If you try to create major change overnight you will get a response from your customer base, saying, “Look, this is not why I buy that product.” We tend to be very careful about the changes we make—it’s done hand in hand with consumer testing. Change especially on nutritional side will never be overnight—it has to be gradual, but we want our change to be transparent as well. That’s why we say in these documents, this where we were, this is where are, and this is where we’re going.
Nestle’s brands include Butterfinger and Dreyer’s ice cream. Can a “Nutrition, Health and Wellness Company” sell food products that aren’t nutritious?
There will always be a movement from our company to improve the nutrition, health and wellness credentials of our food. But there is also always a place in a balanced diet for an indulgent treat. One of the things I’m most proud of is our communication in terms of our portion management. We give very clear guidance on our website about the need for balanced diet.
Here’s an example. I have an ice cream business. I have ice cream products that are 35 calories up to 250 calories. My job is to provide you with choices, and to definitely provide you with healthy choices and the information and transparency you need to make up your own mind as to how you want to consume these products. We are in a category in which, if you eat too much ice cream we all know what will happen, but if you want a balanced, indulgent moment with ice cream, we can give you a variety of products depending upon the taste you want and the calories you want to take. It comes back to offering choice to consumers.
What are the greatest challenges to achieving Nestle’s shared value commitments?
This journey to improve our portfolio has led us to some tough choices—it has been a classic case of change management.
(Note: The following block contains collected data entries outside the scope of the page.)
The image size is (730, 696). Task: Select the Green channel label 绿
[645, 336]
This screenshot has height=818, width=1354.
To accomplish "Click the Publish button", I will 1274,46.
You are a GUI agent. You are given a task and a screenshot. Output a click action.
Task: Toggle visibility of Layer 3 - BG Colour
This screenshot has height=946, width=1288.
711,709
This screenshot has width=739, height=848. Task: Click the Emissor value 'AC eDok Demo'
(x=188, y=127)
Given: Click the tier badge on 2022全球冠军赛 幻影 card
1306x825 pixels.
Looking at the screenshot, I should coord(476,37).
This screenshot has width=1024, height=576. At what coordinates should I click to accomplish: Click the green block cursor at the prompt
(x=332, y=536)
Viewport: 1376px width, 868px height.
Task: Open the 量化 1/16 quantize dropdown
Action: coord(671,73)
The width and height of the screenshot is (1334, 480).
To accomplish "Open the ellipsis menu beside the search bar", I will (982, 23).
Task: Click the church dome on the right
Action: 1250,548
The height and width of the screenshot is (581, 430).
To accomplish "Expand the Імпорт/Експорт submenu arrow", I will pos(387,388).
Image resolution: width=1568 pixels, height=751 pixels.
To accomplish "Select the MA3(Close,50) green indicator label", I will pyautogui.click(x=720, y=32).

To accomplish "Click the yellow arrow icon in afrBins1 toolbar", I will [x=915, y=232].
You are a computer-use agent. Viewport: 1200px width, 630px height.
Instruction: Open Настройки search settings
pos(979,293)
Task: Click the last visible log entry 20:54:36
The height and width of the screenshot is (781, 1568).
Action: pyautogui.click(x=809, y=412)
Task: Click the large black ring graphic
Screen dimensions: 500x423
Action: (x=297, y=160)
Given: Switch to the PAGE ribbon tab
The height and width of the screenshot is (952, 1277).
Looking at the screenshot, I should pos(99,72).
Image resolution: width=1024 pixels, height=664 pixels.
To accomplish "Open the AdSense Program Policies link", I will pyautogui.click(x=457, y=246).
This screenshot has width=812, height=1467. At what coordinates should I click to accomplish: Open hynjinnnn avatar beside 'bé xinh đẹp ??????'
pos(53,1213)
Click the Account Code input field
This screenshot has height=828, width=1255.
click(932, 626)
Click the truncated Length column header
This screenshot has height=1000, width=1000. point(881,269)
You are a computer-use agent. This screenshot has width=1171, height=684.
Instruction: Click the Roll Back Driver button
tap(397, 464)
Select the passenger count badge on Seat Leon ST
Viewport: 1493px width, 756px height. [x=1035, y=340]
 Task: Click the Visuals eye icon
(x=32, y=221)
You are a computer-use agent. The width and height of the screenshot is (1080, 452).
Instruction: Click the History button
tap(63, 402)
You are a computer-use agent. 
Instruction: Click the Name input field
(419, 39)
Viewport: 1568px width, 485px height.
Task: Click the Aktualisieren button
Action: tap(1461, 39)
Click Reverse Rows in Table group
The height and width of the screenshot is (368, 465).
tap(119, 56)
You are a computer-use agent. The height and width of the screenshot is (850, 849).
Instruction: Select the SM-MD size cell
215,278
At first, not everyone on my management team was on board with it. Many of the product innovations, like taking artificial flavors and colors out of our chocolate confections, have been time and resource intensive and that can impact our short-term bottom line. But in the end, we take the long view. We know that over time, doing right for society is not only the right thing, it’s smart business.
Is there ever conflict between your shared value goals and the demands of running a profitable business? How do you handle them?
We knew going in that making changes to improve our performance on nutrition would be disruptive to our business—and they have been. Last year, we evaluated our products that are most popular with children and determined that our Giant Pixy Stix brand did not meet the Nestlé Nutritional Foundation criteria.
While we wanted to keep offering this beloved brand to our consumers, we couldn’t justify serving a single-portioned Giant Pixy Stix that contained one ounce of 99% sugar. Being a product primarily enjoyed by kids, that just didn’t feel right. To solve the Giant Pixy Stix dilemma, we worked with leading consumer behavior scientist Brian Wansink and our packaging experts to design a new straw that would allow us to serve only 0.42 oz per serving in a package that still makes it feel like a substantial treat.
In recent weeks, some in the world of corporate sustainability have worried that the scandal involving Volkswagen, a company previously regarded as a sustainability leader, is damaging to the whole movement. Does this worry you?
We have come to appreciate that transparency is more important than ever. Consumers have high expectations, and we have a responsibility to be as authentic and transparent as possible about how we conduct business. Of course there will always be cynics and setbacks, but we think the shared value movement is here to stay and we’re going to do our part to keep earning our consumers’ trust and respect.